Guild runs use files as inputs. Runs generate files and those files can be used by subsequent runs. So any files generated by train_model can be made available to convert_to_onnx.

You can read about this in Dependencies.

But you may be asking about something else so I’m not sure my answer here is helpful.

Let me try to rephrase. The above pipeline will create two guild runs, one for the train_model op and one for the utils:convert_to_onnx. The utils:convert_to_onnx will use train_model run as input and that all works as expected.

I see the utils:convert_to_onnx as a ‘patch’ to the train_model run, i.e. in my mental model they should be the same run/experiment and not two separate runs.

Consider for an example a situation where I want to share the onnx model produced from the utils:convert_to_onnx with some team members. In this case I have two share both runs in order for them to have all info about what generated the onnx model. Or at least that how I currently understand.

Did that clarify?

I understand now — thank you for the clarification!

Guild is not really setup to do something like this. In Guild, a run, once completed, is informally considered read-only. Guild does not currently enforce this read-only state, but I think it should. The thinking is that, once a run is completed, it’s set and should not later be changed. Future releases of Guild will likely formally support this via these mechanisms:

  • Set read-only file status for the run directory and run files
  • Generate a digest for the read-only run
  • Support checking a run against the digest to detect changes

These are all important considerations for reproducibility and audability.

However, the patching scenario that you describe is quite common — and generation of a runnable artifact is a good example. Another example might be model compression, quantization, etc.

From Guild’s point of view, these patch operations should be separate runs. This keeps the upstream runs immutable and separates any newly generated artifacts. If the downstream operation is meant to modify an upstream file, it should use a copy dependency and modify its own copy of the upstream file.

upstream: {}     # generates some file foo.txt
downstream:      # compresses foo.txt
  requires:
    - op: upstream
      select: foo.txt
      target-type: copy

In Guild 0.7.x the default target type is link. To copy you need to explicitly use the copy target type as per the example above. This will change in 0.8 so that copy is the default. If you want to link, you’ll need to use link. In that case, the link will be read-only — again, using the rationale above.

Now, all this said, Guild does support a --restart option, which is specifically designed to re-run an operation from within a run directory. This is really intended for use with terminated or error status but works just as well with completed status. The use case this addresses is the common case of restarting a run that stopped early or failed — e.g. to train more or to fix a bug without having to restart a run from scratch.

To your case, I would first consider the Guild approach I describe above, where patches are really just additional runs. Think of this like a copy-on-write file system, where changes are implemented as additional transformations rather than in-place edits. Docker images e.g. work this way.
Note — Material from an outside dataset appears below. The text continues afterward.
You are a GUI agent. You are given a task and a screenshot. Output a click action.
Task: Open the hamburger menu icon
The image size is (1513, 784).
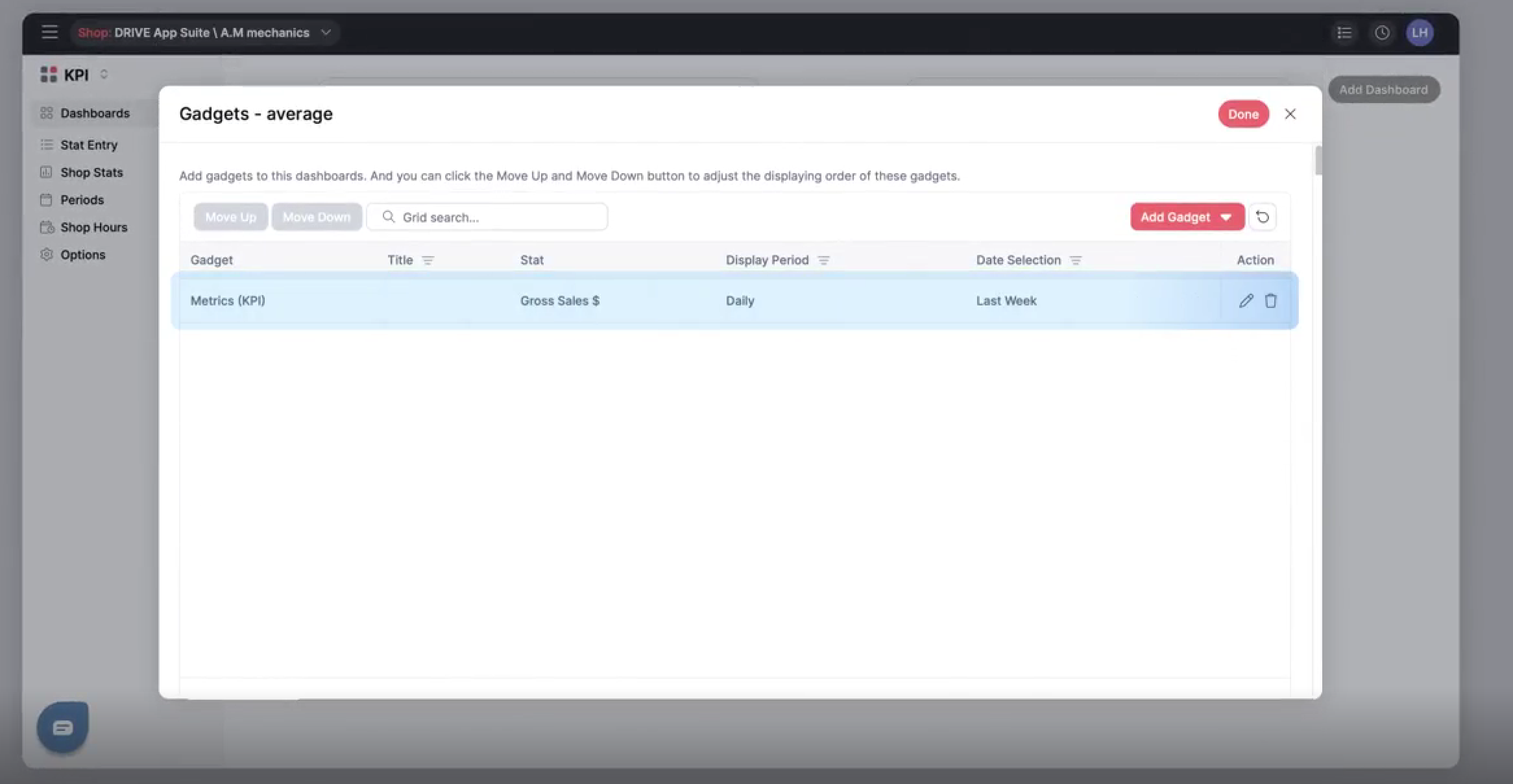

If you strongly prefer to edit the run files in place, you still need a second run. You can link to the files that you want to modify and then delete the patch run afterward. However, I think this is not ideal. The patch is a meaningful operation, which I think you should record. The second run formally captures the patch operation, including the source code used, flags, results, etc. If you delete this run, you lose that record.